Blog written by Larissa Roy and Jessica Hargreaves, with information from Donghao Li (PhD Researcher from MARUM, University of Bremen).
How do the tropics influence large-scale circulation patterns and interact with global climate variability?
Donghao’s doctoral research project studies the Tropical Atlantic-Pacific hydroclimate—the climate, variability, and teleconnections (which is basically how different oceans/areas connect)—during past periods, particularly the Last Interglacial and the Holocene. He uses insights from Earth-system modelling and connects this to coral reconstructions to bridge understanding. The project is called TAPIOLA, supervised by Ute Merkel at MARUM, University of Bremen.
At the heart of his project, he generates simulations using a version of the large ensemble model called the Community Earth System Model (iCESM v1.2.2), which incorporates water and carbon isotopes, for these past periods. The benefit of using a model that incorporates water and carbon isotopes is that when he has coral reconstructions from the same period, he can compare his model simulations with fossil corals and provide some interesting dynamical explanations for variability.

Figure 1: Picture of Donghao Li
What are the aims and focus of the project TAPIOLA?
This project aims to demonstrate the interplay between tropical climate dynamics, the mean state, the annual cycle, and the interannual variability in the tropical Atlantic and Pacific, as well as the teleconnections between the two ocean basins under warmer climate conditions, through earth-system modeling and coral analysis.
So what does the iCESM actually mean?
The iCESM is designed to simulate Earth’s climate by integrating multiple components. It consists of an atmosphere component (iCAM) for weather and air circulation, the ocean component (iPOP) for currents and heat transport, the sea ice component (iCICE) for ice dynamics, the land component (iCLM) for vegetation and soil processes, and a river runoff component (iRTM) that connects land and ocean water flows. These components exchange information through something called a coupler, which helps to ensure that there is a realistic climate system simulation.
To make the model more realistic, Donghao also selects certain boundary conditions, like the amount of greenhouse gases, ice sheets and land surface conditions, and orbital changes. As he can set these conditions, he can then simulate past periods by, for example for the Last Interglacial, making the greenhouse gas concentrations and ice sheet configurations match so that the realisation is more realistic, making it ideal for studying past, present, and future climate variability.

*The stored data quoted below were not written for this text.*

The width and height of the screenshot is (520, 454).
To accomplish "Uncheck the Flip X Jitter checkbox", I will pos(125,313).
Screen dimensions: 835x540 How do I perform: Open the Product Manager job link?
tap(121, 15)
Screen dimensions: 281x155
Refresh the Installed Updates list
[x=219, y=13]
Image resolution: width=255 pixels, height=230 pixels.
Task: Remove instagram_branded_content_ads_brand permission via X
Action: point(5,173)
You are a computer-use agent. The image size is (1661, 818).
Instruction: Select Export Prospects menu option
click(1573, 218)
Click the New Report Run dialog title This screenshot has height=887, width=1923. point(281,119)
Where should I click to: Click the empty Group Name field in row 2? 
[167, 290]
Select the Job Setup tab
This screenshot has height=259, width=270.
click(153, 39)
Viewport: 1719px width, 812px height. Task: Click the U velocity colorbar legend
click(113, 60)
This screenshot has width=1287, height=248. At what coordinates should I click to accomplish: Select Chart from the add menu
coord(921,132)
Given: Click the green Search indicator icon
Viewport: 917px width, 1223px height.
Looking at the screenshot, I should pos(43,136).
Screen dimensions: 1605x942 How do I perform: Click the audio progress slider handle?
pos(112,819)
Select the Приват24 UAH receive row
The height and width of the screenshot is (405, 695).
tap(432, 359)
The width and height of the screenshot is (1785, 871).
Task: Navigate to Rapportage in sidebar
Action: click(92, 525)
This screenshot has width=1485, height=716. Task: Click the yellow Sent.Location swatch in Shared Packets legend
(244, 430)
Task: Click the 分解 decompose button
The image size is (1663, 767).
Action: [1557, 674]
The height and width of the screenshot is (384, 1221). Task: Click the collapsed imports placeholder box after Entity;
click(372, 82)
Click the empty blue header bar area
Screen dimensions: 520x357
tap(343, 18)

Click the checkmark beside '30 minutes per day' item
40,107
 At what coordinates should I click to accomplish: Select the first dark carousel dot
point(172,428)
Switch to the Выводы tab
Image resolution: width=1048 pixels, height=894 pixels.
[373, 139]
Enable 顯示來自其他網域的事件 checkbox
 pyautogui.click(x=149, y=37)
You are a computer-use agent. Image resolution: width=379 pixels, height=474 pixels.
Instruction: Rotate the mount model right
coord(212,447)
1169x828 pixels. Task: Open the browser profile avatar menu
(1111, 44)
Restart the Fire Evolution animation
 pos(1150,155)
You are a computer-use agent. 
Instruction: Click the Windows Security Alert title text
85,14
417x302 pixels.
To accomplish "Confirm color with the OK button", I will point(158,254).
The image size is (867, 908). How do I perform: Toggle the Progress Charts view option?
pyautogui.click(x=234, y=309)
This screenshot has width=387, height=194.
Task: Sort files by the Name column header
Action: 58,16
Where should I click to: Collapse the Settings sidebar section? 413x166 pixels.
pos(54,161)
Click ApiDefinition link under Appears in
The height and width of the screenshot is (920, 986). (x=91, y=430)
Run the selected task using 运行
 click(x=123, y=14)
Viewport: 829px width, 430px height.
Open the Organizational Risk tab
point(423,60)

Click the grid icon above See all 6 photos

Why study the Last Interglacial and the Holocene?
These model simulations are a powerful tool for exploring climate dynamics across different time periods. But how do we establish a reference point for interpreting past warm climates like the Last Interglacial and the Holocene?
To answer this question, we need to look back to the time before industrialization. This helps us understand how things changed in the past and how they will change in the future. The figure shows the model output of the seasonal mean sea surface temperature across the Caribbean and tropical Atlantic during pre-industrial conditions. Sea surface temperature is a key factor in how weather varies in different regions, affecting connections between the Pacific and Atlantic Oceans and influencing patterns of rainfall and hurricane activity.
To do this, these simulations are compared with warmer periods like the Last Interglacial and the Holocene. This helps to better understand how the ocean and atmosphere respond to different climate conditions. Additional data from coral on Bonaire Island supports this analysis. This data provides real-world records of sea surface temperature. These records help evaluate the model’s accuracy and improve our understanding of past tropical climate dynamics.
How do we turn climate model data into something we can actually use?
Climate models create a lot of raw data. To understand it, we need to process it first. The figure below shows a code example that does this. Before we can create maps or graphs of temperature or rainfall, we have to make the data smaller and focus on the right area. In this case, that area is the tropical Atlantic. This means choosing the right variables, changing the data format, and averaging it over time or space. This helps us compare it with real-world data, like records from coral.
To run the iCESM model, you also need code. Simulations are sent and managed on a supercomputer. This makes sure that the atmosphere, ocean, land, and sea ice parts of the model work together. By working with both the model and the data, we can better understand how climate patterns have changed between the pre-industrial period, the Last Interglacial, and the Holocene.

Looking to the Future
Using climate models and coral data can help us understand how the tropical ocean and atmosphere responded to past warm periods. By studying these natural warm intervals like the Last Interglacial and the Holocene, we gain valuable context for understanding our current warming climate. These past periods offer natural experiments that help us test our models and refine our predictions. The insights from TAPIOLA’s research don’t just tell us about the past, they provide crucial information about how tropical climate systems might behave as our planet continues to warm, helping us better anticipate future changes in rainfall patterns, ocean circulation, and extreme weather events.